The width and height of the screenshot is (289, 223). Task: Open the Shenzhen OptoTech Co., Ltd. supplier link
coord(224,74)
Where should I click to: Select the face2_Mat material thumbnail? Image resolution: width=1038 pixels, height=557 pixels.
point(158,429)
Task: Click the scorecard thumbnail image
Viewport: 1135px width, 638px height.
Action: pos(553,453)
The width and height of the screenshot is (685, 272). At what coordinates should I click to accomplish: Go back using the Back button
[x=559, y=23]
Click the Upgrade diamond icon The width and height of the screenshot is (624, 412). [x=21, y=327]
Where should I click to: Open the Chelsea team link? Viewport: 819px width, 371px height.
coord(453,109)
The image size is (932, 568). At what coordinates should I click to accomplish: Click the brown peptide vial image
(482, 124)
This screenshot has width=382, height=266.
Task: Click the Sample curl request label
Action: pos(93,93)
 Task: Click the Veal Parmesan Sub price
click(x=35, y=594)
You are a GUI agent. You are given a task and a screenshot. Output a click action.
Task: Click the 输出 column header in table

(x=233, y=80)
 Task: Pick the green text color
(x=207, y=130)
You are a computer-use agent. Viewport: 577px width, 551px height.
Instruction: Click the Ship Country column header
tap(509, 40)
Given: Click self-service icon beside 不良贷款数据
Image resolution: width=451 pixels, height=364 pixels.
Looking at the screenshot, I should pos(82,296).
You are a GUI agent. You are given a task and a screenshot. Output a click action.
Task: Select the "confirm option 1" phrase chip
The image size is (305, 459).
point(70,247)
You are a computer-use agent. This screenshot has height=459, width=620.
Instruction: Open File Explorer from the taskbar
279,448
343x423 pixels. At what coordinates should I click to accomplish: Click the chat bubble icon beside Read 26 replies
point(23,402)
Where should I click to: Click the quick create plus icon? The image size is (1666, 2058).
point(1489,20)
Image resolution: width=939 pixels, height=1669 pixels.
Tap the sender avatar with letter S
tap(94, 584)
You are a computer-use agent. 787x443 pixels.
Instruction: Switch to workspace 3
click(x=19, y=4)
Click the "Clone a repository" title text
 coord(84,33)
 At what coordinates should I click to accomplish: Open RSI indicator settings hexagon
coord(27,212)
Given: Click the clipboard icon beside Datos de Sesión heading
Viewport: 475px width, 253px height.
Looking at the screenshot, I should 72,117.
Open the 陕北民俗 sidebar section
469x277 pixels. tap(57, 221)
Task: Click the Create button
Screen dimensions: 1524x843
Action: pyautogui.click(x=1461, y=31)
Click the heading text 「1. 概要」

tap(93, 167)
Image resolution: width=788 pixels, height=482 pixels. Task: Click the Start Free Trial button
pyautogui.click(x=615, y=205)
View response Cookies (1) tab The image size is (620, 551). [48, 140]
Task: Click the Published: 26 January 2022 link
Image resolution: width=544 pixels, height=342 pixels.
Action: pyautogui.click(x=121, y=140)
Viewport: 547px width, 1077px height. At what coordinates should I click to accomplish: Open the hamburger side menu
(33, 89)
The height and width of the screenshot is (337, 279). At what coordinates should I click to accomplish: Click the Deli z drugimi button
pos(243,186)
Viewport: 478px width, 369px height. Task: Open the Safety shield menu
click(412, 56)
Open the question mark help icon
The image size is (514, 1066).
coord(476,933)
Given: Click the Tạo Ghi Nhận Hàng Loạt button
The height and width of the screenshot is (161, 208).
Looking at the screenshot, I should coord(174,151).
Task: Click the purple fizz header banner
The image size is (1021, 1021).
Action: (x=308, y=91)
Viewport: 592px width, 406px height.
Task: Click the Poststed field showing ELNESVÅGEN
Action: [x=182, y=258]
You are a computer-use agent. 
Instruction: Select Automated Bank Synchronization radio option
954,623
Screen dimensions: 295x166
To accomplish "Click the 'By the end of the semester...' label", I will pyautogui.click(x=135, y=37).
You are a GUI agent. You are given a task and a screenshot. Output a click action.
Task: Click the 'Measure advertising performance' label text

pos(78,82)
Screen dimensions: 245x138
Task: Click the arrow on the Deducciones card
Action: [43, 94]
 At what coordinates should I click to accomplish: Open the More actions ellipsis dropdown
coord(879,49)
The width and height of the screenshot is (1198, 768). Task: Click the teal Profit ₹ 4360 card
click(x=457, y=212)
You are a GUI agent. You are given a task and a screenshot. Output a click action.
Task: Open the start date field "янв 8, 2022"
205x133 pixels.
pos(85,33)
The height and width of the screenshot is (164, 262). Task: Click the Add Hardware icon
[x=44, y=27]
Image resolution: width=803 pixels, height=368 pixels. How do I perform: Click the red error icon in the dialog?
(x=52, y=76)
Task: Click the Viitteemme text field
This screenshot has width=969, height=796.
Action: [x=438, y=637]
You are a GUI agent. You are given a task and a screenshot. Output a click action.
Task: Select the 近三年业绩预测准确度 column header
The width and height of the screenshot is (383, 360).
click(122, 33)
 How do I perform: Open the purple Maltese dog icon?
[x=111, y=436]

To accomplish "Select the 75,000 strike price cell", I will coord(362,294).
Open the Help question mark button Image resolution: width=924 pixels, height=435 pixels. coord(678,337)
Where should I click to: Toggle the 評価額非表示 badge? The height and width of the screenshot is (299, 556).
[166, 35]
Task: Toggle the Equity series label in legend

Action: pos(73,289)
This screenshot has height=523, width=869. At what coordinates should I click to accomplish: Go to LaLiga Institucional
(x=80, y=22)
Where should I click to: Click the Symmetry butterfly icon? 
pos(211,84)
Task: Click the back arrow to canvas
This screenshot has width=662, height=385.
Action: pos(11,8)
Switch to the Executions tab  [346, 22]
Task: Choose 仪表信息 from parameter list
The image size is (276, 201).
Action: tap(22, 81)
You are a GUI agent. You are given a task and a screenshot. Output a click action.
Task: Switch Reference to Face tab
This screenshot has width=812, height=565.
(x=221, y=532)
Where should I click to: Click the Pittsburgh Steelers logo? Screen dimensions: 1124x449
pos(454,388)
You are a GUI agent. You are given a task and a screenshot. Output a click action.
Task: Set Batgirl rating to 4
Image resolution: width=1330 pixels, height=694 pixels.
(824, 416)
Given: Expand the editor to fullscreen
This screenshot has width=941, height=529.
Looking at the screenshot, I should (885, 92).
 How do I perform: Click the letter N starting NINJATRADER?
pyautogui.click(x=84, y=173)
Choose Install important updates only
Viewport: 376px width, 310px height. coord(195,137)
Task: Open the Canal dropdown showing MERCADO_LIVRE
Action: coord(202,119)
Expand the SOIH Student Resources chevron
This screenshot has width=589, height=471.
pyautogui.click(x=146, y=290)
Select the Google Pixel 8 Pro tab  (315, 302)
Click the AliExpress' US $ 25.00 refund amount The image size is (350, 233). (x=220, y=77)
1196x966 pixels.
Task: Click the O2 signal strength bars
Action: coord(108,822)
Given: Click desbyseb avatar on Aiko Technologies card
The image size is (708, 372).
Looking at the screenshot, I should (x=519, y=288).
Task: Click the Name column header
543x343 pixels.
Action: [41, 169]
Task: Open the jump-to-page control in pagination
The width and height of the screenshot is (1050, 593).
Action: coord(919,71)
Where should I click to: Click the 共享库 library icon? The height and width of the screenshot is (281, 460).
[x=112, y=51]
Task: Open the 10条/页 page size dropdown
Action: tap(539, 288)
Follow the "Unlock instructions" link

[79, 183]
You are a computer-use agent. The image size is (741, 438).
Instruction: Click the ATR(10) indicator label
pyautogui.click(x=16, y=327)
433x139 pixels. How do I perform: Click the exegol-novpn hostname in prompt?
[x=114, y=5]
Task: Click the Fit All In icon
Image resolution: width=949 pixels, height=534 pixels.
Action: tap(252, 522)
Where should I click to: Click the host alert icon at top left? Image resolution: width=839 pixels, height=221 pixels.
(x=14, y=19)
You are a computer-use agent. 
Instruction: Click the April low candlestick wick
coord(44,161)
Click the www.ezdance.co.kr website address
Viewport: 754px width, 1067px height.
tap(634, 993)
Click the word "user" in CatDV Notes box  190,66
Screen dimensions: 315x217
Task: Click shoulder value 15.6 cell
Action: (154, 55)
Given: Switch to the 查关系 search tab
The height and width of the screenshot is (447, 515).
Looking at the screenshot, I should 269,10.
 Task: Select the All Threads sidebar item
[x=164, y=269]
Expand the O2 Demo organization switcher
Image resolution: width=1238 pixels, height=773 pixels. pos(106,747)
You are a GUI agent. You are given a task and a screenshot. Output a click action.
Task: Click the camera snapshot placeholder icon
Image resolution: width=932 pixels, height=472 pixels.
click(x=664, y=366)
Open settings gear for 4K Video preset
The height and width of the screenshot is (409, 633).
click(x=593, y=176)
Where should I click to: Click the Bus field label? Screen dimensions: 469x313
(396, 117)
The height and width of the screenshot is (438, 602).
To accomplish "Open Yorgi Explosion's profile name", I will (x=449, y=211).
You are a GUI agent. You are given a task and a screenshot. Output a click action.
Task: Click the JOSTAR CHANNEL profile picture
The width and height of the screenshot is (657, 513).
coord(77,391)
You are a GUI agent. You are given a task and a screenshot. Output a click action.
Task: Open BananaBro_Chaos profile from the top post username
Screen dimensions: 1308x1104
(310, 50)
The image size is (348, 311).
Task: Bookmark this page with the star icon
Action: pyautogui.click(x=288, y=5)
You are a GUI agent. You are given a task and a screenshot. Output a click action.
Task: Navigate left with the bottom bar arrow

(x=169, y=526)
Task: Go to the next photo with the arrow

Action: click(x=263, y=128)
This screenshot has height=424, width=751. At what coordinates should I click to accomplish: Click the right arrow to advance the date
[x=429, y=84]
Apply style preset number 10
* * * * *
(Exercise prompt): For this exercise, repeat exactly the lines of the data above from the one with "Open the Help" down to the one with "Task: Choose 仪表信息 from parameter list", both end lines included.

(Finished exercise):
Open the Help question mark button Image resolution: width=924 pixels, height=435 pixels. coord(678,337)
Where should I click to: Toggle the 評価額非表示 badge? The height and width of the screenshot is (299, 556).
[166, 35]
Task: Toggle the Equity series label in legend

Action: pos(73,289)
This screenshot has height=523, width=869. At what coordinates should I click to accomplish: Go to LaLiga Institucional
(x=80, y=22)
Where should I click to: Click the Symmetry butterfly icon? 
pos(211,84)
Task: Click the back arrow to canvas
This screenshot has width=662, height=385.
Action: pos(11,8)
Switch to the Executions tab  [346, 22]
Task: Choose 仪表信息 from parameter list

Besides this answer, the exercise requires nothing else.